Simone: I mostly do clinical research in neuroscience. I don't really specialise in temper tantrums. Maybe you need a child psychologist, or a binkie?
Eleanor: That's a solid burn. I deserved it. I did. But please, can you help me?

Quote from Jason

Eleanor: The point is... I'm not really an "I'm sorry" type girl. I'm more of a, "It's your fault your car got keyed in the movie theatre parking lot because you wouldn't shut up while watching John Wick"... type girl. But... I'm sorry that I freaked out. Just really gonna miss you guys.
Chidi: We're gonna miss you too.
Tahani: Here's an idea. What if we all agree to a yearly reunion? And then that way, The Brainy Bunch never dies! Each summer, we could all stay in one of our respective houses, mega-yachts, ski chalets, what have you.
Jason: We should all meet up in Jacksonville! My house is right on the water. It didn't used to be, but the whole city is a swamp and it's sinking into the ocean!
Eleanor: Woo! Strong pitch, bud.
Chidi: Next year in Jacksonville.
Jason: Yeah! Uh, we might not want to wait a whole year. It's sinking really fast.

Quote from Michael

Michael: OK. That was an insane thing for us to do. Oh! OK, good news. I have the Doorman's key, so no one will be able to come after us. Let's just try t... [bell ringing]
Janet: Your key is ringing.
[When Michael drops the key on the ground, a video call with the Judge is projected]
Judge: I have a question for you. Are you out of your damn mind?
Michael: Your Honor, look at it from my point of view.
Judge: I have never been this angry in my life which is the age of the universe!
Michael: I understand, but saving the souls of these four humans is more important, so... we're not coming back until we do.
Judge: Oh, don't you even try coming back here cos when you walk through that door I am gonna be waiting for you.
Michael: Sorry, Judge, I think you're breaking up.
Judge: That's impossible. It's a magical key, you dick. [Michael steps on the key] What are you doing? I can see you!

Quote from Eleanor

Chidi: We're on to stage two of the study. I'm going to teach you some philosophical principals and then we will explore how those ideas have affected your personal moral machineries.
[Eleanor farts]
Tahani: Sorry, Eleanor, did you say something?
Eleanor: No, it's my chair. It's got this weird design...
Jason: Your chair smells bad.
Eleanor: I know! See? Another person who agrees, it's the chair.

Quote from Simone

Simone: You guys, let's take a picture! Everyone get in, get in, and say, uh... Oh! Say "ventromedial prefrontal cortex"!
All: Ventromedial prefontal cortex.
Jason: Jaguars rule!

Quote from Jason

Jason: Awesome!
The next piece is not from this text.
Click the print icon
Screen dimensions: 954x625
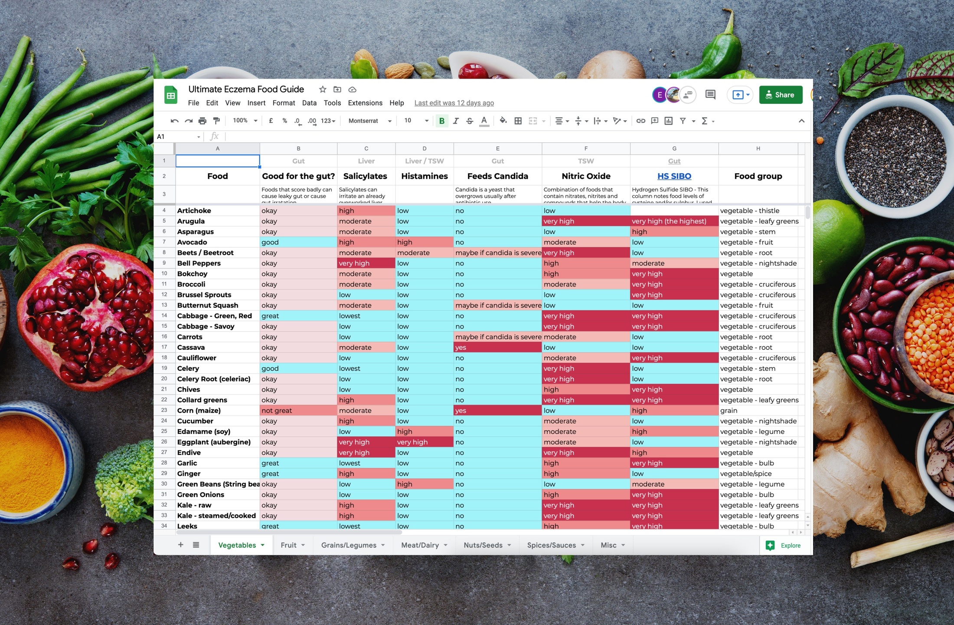(x=202, y=121)
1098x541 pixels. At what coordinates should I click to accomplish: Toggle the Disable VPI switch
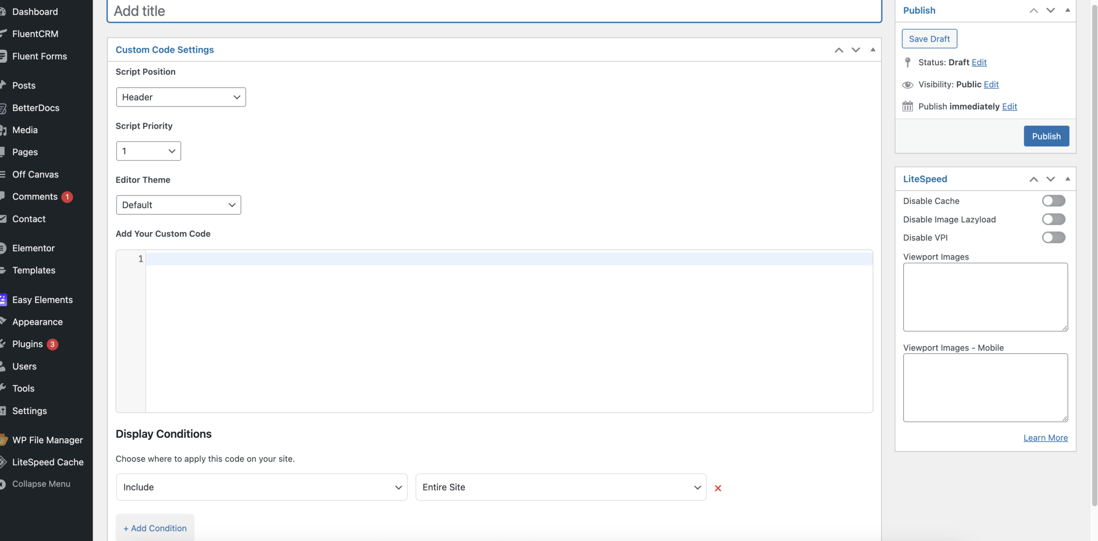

But if you want to watch with me, you have to learn my Jaguars cheer. It goes, "Let's go, Jags! Kick their ass! Yeah!" Do you think you can learn that by the weekend?
Tahani: I shall do my best.
Jason: Nice! See you then!

Quote from Tahani

Larry Hemsworth: Tahani? Is that you?
Tahani: Larry Hemsworth? My goodness!
Larry Hemsworth: That's so funny, I just got a call from the restaurant about a jacket I left here and now here you are! I can't believe you remember me.
Tahani: Of course I remember you! We dated.
Larry Hemsworth: I know, I just never expect anyone to remember me. Because I'm only 6ft 4", and I have one of those forgettable faces. Well, uh... I'm sure you're busy, probably don't wanna talk to me. I get it, I wouldn't either, I'm as dull as a rock. Ugh. Even that analogy was boring, I'm sorry. I'm so dull, and I'm ugly, I'm like a rock... urgh! Stupid Larry! Stop talking about rocks!
Tahani: No, no, Larry, please! It's lovely to see you. Sit down, let's catch up! How are Chris and Liam and Luke? Sorry, no. I won't mention your brothers again. As long as you don't mention my sister!